### SET PROBLEM
Reproduce verbatim the lines below, starting with the line that contains "Image resolution: width=1168" and going on through the line that contains "This screenshot has height=862, width=1446.".

### Word and element location records
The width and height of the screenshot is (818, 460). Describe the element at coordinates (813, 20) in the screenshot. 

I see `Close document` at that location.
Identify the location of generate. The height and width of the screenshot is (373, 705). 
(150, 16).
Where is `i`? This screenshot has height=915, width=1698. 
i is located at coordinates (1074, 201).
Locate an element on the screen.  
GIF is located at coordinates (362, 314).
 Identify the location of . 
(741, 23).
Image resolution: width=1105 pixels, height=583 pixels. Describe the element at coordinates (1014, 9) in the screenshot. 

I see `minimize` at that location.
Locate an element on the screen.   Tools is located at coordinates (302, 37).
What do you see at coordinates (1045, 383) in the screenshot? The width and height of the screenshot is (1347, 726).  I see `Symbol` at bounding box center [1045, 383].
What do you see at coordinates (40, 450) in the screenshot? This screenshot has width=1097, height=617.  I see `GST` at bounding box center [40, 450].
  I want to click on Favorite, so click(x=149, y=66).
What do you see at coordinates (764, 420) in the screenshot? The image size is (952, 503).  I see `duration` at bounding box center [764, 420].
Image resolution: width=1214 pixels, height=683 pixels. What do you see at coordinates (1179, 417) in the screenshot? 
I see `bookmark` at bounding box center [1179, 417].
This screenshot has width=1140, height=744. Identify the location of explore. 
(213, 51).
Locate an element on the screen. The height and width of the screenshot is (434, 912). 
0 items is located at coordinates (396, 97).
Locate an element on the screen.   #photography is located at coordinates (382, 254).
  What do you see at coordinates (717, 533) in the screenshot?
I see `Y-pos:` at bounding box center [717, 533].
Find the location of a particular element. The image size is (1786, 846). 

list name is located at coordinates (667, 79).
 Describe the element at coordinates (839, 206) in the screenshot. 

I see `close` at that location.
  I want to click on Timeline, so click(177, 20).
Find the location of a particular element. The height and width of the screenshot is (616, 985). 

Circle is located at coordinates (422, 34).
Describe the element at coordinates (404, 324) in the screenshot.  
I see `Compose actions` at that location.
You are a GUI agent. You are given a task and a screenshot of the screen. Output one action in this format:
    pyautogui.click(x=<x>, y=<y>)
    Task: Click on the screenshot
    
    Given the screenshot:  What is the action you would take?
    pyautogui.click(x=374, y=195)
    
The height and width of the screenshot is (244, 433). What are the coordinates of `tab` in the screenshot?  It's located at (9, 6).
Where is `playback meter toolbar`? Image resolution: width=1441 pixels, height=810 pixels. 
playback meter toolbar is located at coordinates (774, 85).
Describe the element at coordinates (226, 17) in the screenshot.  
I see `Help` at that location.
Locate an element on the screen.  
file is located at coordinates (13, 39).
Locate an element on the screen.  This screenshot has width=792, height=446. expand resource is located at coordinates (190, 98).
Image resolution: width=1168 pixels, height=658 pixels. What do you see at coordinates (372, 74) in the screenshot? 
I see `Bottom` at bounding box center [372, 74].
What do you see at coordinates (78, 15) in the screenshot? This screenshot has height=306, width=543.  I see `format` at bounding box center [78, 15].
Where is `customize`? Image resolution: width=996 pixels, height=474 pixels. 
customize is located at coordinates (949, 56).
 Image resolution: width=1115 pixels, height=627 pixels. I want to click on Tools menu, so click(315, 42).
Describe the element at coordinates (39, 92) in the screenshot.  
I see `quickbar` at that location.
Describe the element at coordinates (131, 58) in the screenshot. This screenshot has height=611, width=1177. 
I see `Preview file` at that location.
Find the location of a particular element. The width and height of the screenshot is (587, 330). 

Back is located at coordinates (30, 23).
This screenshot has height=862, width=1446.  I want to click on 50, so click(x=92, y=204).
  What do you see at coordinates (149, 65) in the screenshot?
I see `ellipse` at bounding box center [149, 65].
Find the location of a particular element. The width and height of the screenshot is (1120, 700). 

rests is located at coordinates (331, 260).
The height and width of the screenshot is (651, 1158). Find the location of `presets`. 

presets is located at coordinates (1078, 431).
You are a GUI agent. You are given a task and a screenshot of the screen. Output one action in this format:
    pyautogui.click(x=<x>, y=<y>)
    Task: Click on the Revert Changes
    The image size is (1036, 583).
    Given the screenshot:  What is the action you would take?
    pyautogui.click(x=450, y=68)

### FINISHED ANSWER
Image resolution: width=1168 pixels, height=658 pixels. What do you see at coordinates (372, 74) in the screenshot? 
I see `Bottom` at bounding box center [372, 74].
What do you see at coordinates (78, 15) in the screenshot? This screenshot has height=306, width=543.  I see `format` at bounding box center [78, 15].
Where is `customize`? Image resolution: width=996 pixels, height=474 pixels. 
customize is located at coordinates (949, 56).
 Image resolution: width=1115 pixels, height=627 pixels. I want to click on Tools menu, so click(315, 42).
Describe the element at coordinates (39, 92) in the screenshot.  
I see `quickbar` at that location.
Describe the element at coordinates (131, 58) in the screenshot. This screenshot has height=611, width=1177. 
I see `Preview file` at that location.
Find the location of a particular element. The width and height of the screenshot is (587, 330). 

Back is located at coordinates (30, 23).
This screenshot has height=862, width=1446.  I want to click on 50, so click(x=92, y=204).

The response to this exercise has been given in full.